Work required =>
Retype each of the following items verbatim, preserving every line as it appears.

▬▬▬

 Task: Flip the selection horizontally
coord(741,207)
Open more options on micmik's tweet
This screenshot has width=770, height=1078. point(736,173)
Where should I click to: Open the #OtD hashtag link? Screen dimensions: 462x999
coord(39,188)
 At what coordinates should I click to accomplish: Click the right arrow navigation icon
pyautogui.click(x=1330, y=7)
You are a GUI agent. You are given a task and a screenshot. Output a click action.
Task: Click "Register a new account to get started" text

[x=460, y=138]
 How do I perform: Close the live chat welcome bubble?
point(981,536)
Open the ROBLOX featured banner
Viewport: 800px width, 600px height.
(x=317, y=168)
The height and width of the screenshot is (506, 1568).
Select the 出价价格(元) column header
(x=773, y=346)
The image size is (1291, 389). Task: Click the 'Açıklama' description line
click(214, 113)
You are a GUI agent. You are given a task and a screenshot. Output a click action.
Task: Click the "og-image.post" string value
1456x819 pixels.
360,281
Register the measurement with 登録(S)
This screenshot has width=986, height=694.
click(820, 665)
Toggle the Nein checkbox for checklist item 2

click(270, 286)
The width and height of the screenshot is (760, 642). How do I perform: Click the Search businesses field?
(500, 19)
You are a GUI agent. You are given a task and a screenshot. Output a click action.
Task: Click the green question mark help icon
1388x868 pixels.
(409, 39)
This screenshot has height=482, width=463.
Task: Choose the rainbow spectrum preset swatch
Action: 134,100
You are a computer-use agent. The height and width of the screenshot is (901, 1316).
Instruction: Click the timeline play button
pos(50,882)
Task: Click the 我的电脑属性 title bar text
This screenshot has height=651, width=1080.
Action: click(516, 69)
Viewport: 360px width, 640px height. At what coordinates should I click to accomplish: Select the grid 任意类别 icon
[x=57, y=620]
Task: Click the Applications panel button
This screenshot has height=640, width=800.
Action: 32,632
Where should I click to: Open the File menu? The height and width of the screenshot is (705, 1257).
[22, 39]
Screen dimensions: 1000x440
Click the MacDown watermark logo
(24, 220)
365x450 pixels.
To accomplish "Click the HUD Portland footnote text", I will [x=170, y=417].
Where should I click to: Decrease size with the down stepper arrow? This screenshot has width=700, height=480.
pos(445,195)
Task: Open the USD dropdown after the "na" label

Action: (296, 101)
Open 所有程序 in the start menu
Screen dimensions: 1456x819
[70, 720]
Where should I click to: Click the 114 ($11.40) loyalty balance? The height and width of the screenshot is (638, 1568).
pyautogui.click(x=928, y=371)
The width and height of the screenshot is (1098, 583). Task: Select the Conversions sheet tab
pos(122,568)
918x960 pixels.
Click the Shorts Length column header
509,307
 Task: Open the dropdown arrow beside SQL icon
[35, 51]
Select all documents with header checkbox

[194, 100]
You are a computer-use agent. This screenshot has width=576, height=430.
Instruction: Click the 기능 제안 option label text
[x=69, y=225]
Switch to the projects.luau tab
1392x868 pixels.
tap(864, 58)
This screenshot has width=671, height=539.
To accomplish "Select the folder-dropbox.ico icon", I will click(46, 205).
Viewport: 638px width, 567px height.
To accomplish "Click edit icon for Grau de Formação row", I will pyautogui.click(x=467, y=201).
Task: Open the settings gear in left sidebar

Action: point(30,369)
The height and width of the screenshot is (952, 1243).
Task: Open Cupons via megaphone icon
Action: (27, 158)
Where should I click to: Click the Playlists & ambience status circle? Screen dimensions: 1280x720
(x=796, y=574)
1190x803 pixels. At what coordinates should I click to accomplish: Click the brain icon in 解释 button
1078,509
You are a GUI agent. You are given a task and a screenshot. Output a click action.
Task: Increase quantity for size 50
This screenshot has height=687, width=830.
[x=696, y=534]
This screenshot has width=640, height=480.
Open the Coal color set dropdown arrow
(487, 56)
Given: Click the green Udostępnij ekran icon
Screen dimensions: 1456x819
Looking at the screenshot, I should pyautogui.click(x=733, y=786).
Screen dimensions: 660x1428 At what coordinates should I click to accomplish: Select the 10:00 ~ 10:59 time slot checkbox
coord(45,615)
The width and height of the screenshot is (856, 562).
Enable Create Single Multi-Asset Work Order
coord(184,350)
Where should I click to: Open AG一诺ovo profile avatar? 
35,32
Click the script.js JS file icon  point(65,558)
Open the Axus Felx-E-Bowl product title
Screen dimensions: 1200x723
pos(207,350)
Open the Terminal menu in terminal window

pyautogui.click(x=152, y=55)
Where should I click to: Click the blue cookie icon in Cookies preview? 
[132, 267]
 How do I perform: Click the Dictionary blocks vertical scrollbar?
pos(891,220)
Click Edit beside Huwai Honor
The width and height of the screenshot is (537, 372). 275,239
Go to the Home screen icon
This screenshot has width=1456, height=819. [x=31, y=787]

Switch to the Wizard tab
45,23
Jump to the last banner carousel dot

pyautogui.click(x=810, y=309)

▬▬▬

Exercise answer =>
 Task: Flip the selection horizontally
coord(741,207)
Open more options on micmik's tweet
This screenshot has width=770, height=1078. point(736,173)
Where should I click to: Open the #OtD hashtag link? Screen dimensions: 462x999
coord(39,188)
 At what coordinates should I click to accomplish: Click the right arrow navigation icon
pyautogui.click(x=1330, y=7)
You are a GUI agent. You are given a task and a screenshot. Output a click action.
Task: Click "Register a new account to get started" text

[x=460, y=138]
 How do I perform: Close the live chat welcome bubble?
point(981,536)
Open the ROBLOX featured banner
Viewport: 800px width, 600px height.
(x=317, y=168)
The height and width of the screenshot is (506, 1568).
Select the 出价价格(元) column header
(x=773, y=346)
The image size is (1291, 389). Task: Click the 'Açıklama' description line
click(214, 113)
You are a GUI agent. You are given a task and a screenshot. Output a click action.
Task: Click the "og-image.post" string value
1456x819 pixels.
360,281
Register the measurement with 登録(S)
This screenshot has width=986, height=694.
click(820, 665)
Toggle the Nein checkbox for checklist item 2

click(270, 286)
The width and height of the screenshot is (760, 642). How do I perform: Click the Search businesses field?
(500, 19)
You are a GUI agent. You are given a task and a screenshot. Output a click action.
Task: Click the green question mark help icon
1388x868 pixels.
(409, 39)
This screenshot has height=482, width=463.
Task: Choose the rainbow spectrum preset swatch
Action: 134,100
You are a computer-use agent. The height and width of the screenshot is (901, 1316).
Instruction: Click the timeline play button
pos(50,882)
Task: Click the 我的电脑属性 title bar text
This screenshot has height=651, width=1080.
Action: click(516, 69)
Viewport: 360px width, 640px height. At what coordinates should I click to accomplish: Select the grid 任意类别 icon
[x=57, y=620]
Task: Click the Applications panel button
This screenshot has height=640, width=800.
Action: 32,632
Where should I click to: Open the File menu? The height and width of the screenshot is (705, 1257).
[22, 39]
Screen dimensions: 1000x440
Click the MacDown watermark logo
(24, 220)
365x450 pixels.
To accomplish "Click the HUD Portland footnote text", I will [x=170, y=417].
Where should I click to: Decrease size with the down stepper arrow? This screenshot has width=700, height=480.
pos(445,195)
Task: Open the USD dropdown after the "na" label

Action: (296, 101)
Open 所有程序 in the start menu
Screen dimensions: 1456x819
[70, 720]
Where should I click to: Click the 114 ($11.40) loyalty balance? The height and width of the screenshot is (638, 1568).
pyautogui.click(x=928, y=371)
The width and height of the screenshot is (1098, 583). Task: Select the Conversions sheet tab
pos(122,568)
918x960 pixels.
Click the Shorts Length column header
509,307
 Task: Open the dropdown arrow beside SQL icon
[35, 51]
Select all documents with header checkbox

[194, 100]
You are a computer-use agent. This screenshot has width=576, height=430.
Instruction: Click the 기능 제안 option label text
[x=69, y=225]
Switch to the projects.luau tab
1392x868 pixels.
tap(864, 58)
This screenshot has width=671, height=539.
To accomplish "Select the folder-dropbox.ico icon", I will click(46, 205).
Viewport: 638px width, 567px height.
To accomplish "Click edit icon for Grau de Formação row", I will pyautogui.click(x=467, y=201).
Task: Open the settings gear in left sidebar

Action: point(30,369)
The height and width of the screenshot is (952, 1243).
Task: Open Cupons via megaphone icon
Action: (27, 158)
Where should I click to: Click the Playlists & ambience status circle? Screen dimensions: 1280x720
(x=796, y=574)
1190x803 pixels. At what coordinates should I click to accomplish: Click the brain icon in 解释 button
1078,509
You are a GUI agent. You are given a task and a screenshot. Output a click action.
Task: Increase quantity for size 50
This screenshot has height=687, width=830.
[x=696, y=534]
This screenshot has width=640, height=480.
Open the Coal color set dropdown arrow
(487, 56)
Given: Click the green Udostępnij ekran icon
Screen dimensions: 1456x819
Looking at the screenshot, I should pyautogui.click(x=733, y=786).
Screen dimensions: 660x1428 At what coordinates should I click to accomplish: Select the 10:00 ~ 10:59 time slot checkbox
coord(45,615)
The width and height of the screenshot is (856, 562).
Enable Create Single Multi-Asset Work Order
coord(184,350)
Where should I click to: Open AG一诺ovo profile avatar? 
35,32
Click the script.js JS file icon  point(65,558)
Open the Axus Felx-E-Bowl product title
Screen dimensions: 1200x723
pos(207,350)
Open the Terminal menu in terminal window

pyautogui.click(x=152, y=55)
Where should I click to: Click the blue cookie icon in Cookies preview? 
[132, 267]
 How do I perform: Click the Dictionary blocks vertical scrollbar?
pos(891,220)
Click Edit beside Huwai Honor
The width and height of the screenshot is (537, 372). 275,239
Go to the Home screen icon
This screenshot has width=1456, height=819. [x=31, y=787]

Switch to the Wizard tab
45,23
Jump to the last banner carousel dot

pyautogui.click(x=810, y=309)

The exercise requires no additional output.